Garcilaso de la Vega era um poeta e cronista mestiço, filho de um nobre espanhol com uma índia. Nasceu no Peru, em 1539, anos após Francisco Pizarro entrar em Cusco matando quem enxergasse pela frente. Estudou nas melhores escolas da Velho Continente, por influência do pai. Morreu aos 77 anos, na França.
Antes, tomou o partido da mãe e decidiu resgatar em texto a fantástica civilização inca, através de lembranças da infância. E, claro, de histórias que ouviu sobre o massacre. A obra foi censurada na Espanha e no Vice-Reinado do Peru. Também, pudera. O irônico nome do livro diz tudo: Comentarios Reales. Ao ofenderem Tinga, aqueles peruanos xingaram sua própria história.
Pois há algo pior do que as injúrias da arquibancada. Estas, ao menos, são audíveis e visíveis. Com esforço, vontade e engajamento, tripé raro de se formar, dá para criminalizá-las, como manda a lei. Mas e o racismo invisível e estrutural? Este é mais complexo.
É o que faz Marcão ser apenas o segundo técnico negro da Série A. O outro é Roger Machado, do Bahia. Desde que Márcio Chagas deixou o quadro de árbitros da FGF, não se viu mais um negro sequer apitando jogos no Gauchão. No Brasil, em mais de mil treinadores somando todas as divisões, estaduais e nacionais, são apenas quatro negros de apito na mão.
Não há presidentes de clube. Nem gestores, tirando o próprio Tinga, gerente do Cruzeiro até se recusar a trabalhar com a atual gestão. Quantos conselheiros negros existem em Grêmio e Inter, em quase 200 cadeiras? Claro que o futebol é reflexo da sociedade.
Quando surge um governador negro, como Alceu Collares, no Rio Grande do Sul, e Albuíno Azeredo, no Espírito Santo, nos anos 1990, eles viram notícia planetária. Tente lembrar de um grande executivo negro. Quantos repórteres, nas redações dos jornais? Gerentes de loja, médicos, juristas?
Se mais da metade da população se declara parda ou negra, mas nas escolas e universidades quase que só brancos e filhos de brancos têm assento, por exclusão econômica e social, o mecanismo termina por reforçar e alimentar o racismo e o discurso intolerante.

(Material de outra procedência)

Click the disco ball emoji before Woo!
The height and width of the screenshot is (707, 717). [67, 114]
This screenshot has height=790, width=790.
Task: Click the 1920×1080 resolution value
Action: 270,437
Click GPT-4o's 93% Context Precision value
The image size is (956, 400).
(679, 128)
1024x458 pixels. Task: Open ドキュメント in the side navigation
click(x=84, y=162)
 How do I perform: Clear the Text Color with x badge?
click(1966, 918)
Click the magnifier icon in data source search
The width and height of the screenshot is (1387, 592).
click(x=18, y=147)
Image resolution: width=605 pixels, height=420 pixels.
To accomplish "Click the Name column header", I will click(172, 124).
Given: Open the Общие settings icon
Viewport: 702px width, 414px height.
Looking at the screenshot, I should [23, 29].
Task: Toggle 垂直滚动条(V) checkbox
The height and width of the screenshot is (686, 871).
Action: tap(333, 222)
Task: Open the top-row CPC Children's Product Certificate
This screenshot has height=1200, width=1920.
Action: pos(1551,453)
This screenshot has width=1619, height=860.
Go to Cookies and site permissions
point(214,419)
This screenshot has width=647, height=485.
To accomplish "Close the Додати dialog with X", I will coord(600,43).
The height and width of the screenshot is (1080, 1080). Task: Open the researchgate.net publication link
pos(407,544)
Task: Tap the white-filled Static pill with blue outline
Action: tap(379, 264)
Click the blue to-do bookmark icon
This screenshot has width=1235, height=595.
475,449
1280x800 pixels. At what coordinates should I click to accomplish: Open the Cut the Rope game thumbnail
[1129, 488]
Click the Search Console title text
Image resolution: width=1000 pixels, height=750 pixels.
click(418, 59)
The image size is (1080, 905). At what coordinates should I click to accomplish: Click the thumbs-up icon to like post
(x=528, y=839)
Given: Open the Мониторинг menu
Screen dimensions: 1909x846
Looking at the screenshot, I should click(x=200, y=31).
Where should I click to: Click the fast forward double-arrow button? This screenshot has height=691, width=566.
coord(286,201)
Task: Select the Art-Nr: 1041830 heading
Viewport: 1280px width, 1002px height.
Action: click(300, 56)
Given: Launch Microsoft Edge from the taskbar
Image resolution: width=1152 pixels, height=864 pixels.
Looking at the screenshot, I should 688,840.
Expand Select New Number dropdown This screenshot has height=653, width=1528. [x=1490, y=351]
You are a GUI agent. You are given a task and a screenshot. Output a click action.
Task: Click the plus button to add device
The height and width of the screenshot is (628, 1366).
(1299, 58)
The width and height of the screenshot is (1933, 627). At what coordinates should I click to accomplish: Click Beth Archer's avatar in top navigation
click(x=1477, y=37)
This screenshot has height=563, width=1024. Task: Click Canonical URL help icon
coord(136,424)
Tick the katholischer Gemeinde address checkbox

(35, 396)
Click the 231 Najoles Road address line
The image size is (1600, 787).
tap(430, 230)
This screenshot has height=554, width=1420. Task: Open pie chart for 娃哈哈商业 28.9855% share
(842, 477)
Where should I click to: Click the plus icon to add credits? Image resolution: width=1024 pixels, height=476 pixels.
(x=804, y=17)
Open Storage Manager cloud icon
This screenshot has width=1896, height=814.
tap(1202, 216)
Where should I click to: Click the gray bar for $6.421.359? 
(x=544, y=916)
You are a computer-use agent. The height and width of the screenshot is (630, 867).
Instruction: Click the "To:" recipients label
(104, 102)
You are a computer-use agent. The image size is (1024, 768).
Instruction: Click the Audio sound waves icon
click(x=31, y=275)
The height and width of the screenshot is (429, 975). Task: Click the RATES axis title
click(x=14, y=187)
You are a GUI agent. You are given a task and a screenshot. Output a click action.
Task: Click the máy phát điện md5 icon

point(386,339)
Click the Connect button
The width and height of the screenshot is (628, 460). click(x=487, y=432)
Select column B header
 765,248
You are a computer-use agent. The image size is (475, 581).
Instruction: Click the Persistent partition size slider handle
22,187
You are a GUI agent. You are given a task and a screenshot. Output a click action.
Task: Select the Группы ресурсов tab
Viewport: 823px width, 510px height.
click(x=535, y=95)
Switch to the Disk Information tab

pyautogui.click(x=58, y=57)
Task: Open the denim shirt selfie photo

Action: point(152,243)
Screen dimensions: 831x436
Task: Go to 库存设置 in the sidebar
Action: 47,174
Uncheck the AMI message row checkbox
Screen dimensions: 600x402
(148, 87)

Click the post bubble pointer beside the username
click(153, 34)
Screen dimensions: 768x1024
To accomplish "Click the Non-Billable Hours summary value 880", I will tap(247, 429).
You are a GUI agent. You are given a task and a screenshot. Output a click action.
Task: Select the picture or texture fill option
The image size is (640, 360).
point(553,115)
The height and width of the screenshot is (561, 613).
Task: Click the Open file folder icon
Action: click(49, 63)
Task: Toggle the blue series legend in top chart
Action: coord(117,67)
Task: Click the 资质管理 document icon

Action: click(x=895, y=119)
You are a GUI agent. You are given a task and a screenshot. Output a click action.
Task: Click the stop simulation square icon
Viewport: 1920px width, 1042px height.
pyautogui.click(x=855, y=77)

A vergonha é nacional, mas é pior no futebol
A esmagadora maioria dos nossos craques, de Leônidas a Neymar, passando por Friedenreich, Pelé, Romário, Ronaldo e Ronaldinho, são negros. Que se ocupem do circo, pelo talento inato, mas nada de trazê-los para a bilheteria. Vira um gueto, tipo apartheid mesmo. Triste, porque o futebol brasileiro, pela visibilidade que tem e a maneira como interfere na vida das pessoas, tem tudo para acelerar e ser bandeira no combate a este mecanismo perverso.
Daí a importância de Roger, Tinga e, agora, Marcão, cuja missão é livrar o Fluminense do rebaixamento. Eles encontraram as brechas deste sistema hermético e chegaram ao topo, contra todas as probabilidades. Vida a longa a eles, para estimular os que nem tentam escalar essa montanha, de tão alta e íngreme que é.